**Exercise description:**
In the stretch of records from the line that contains "This screenshot has height=654, width=1042." through the line that contains "x-tick-label: 2016 is", change "screenshot" to "image" and leave everything else as it is. Give back only those lines.

**Given data:**
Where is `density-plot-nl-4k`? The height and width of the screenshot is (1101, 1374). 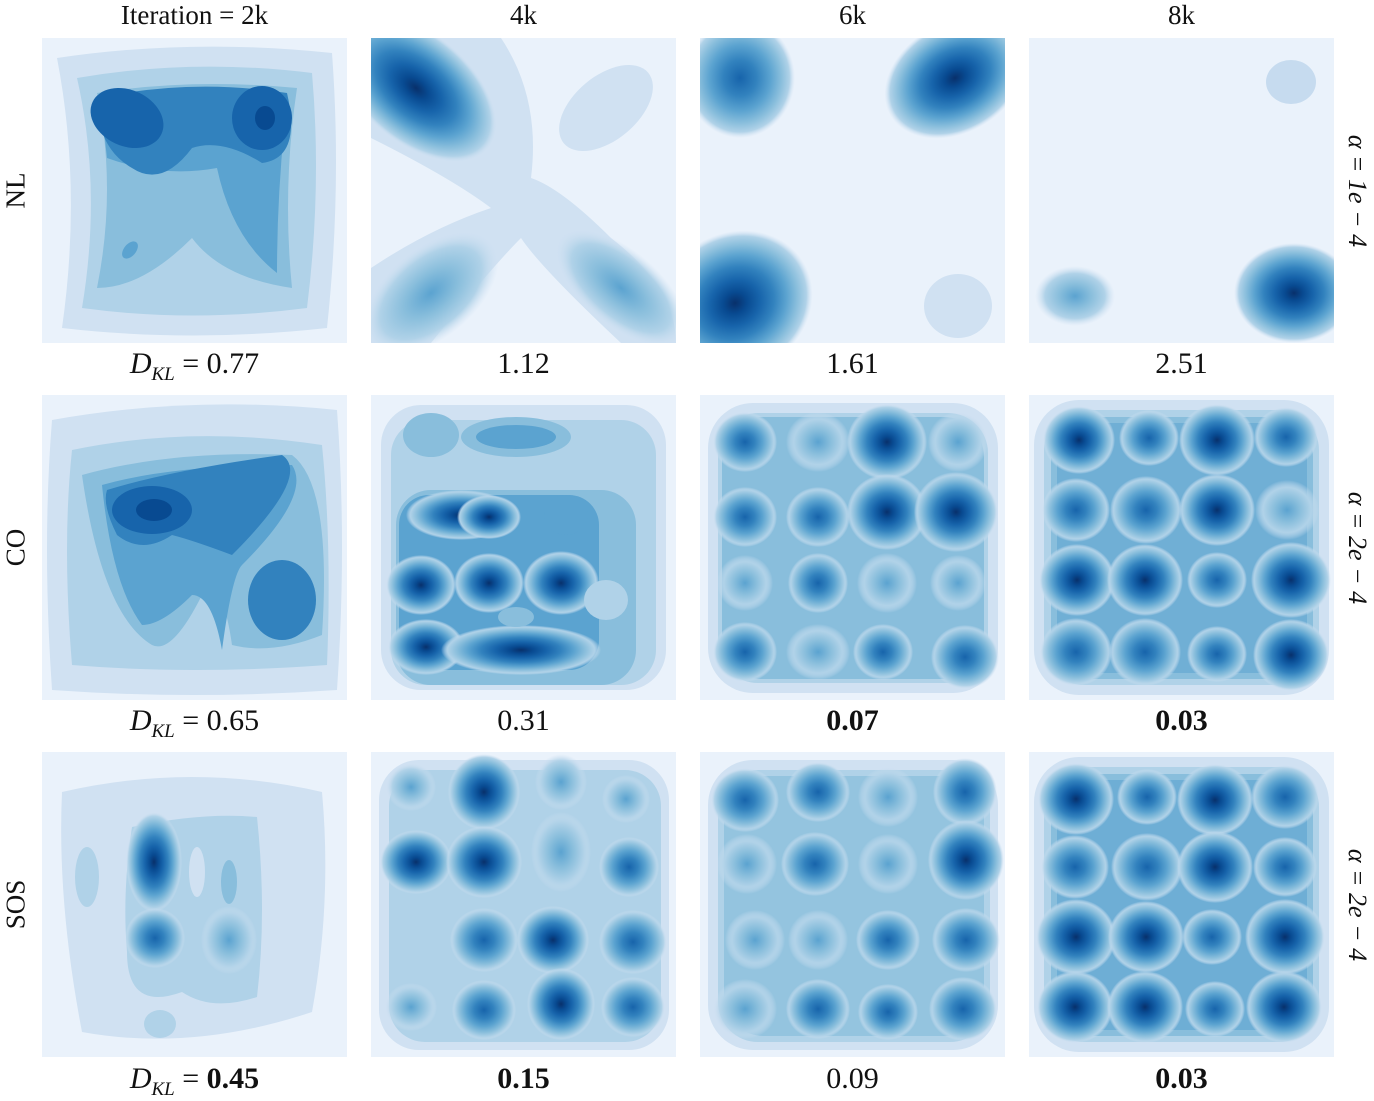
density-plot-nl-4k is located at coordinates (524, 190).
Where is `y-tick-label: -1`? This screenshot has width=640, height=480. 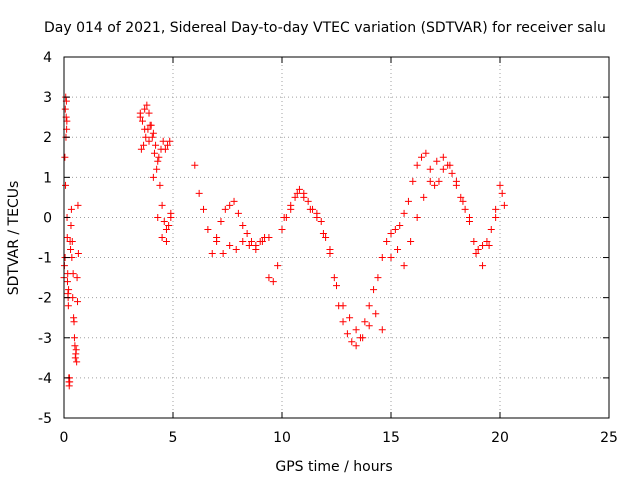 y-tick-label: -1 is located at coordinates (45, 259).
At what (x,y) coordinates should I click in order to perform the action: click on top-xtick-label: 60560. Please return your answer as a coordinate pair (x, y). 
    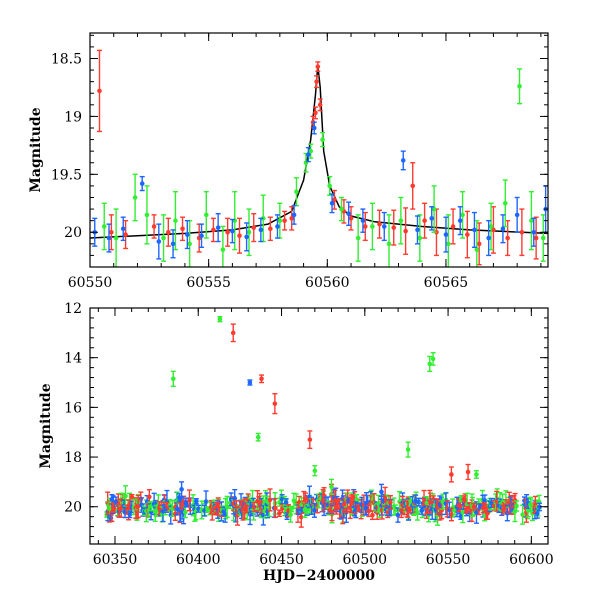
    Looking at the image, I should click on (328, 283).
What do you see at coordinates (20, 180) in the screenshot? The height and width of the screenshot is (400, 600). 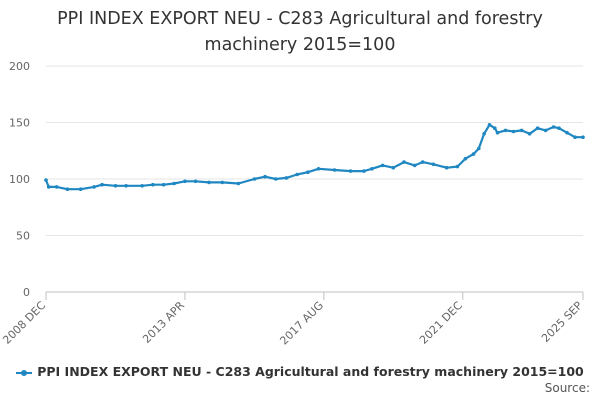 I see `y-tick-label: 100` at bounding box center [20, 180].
...
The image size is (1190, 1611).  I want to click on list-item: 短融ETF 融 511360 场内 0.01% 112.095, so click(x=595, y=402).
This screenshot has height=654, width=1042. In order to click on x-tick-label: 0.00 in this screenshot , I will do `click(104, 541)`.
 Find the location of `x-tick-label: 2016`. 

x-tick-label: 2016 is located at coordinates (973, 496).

**Response for this exercise:**
This image has height=654, width=1042. In order to click on x-tick-label: 0.00 in this image , I will do `click(104, 541)`.
 Find the location of `x-tick-label: 2016`. 

x-tick-label: 2016 is located at coordinates (973, 496).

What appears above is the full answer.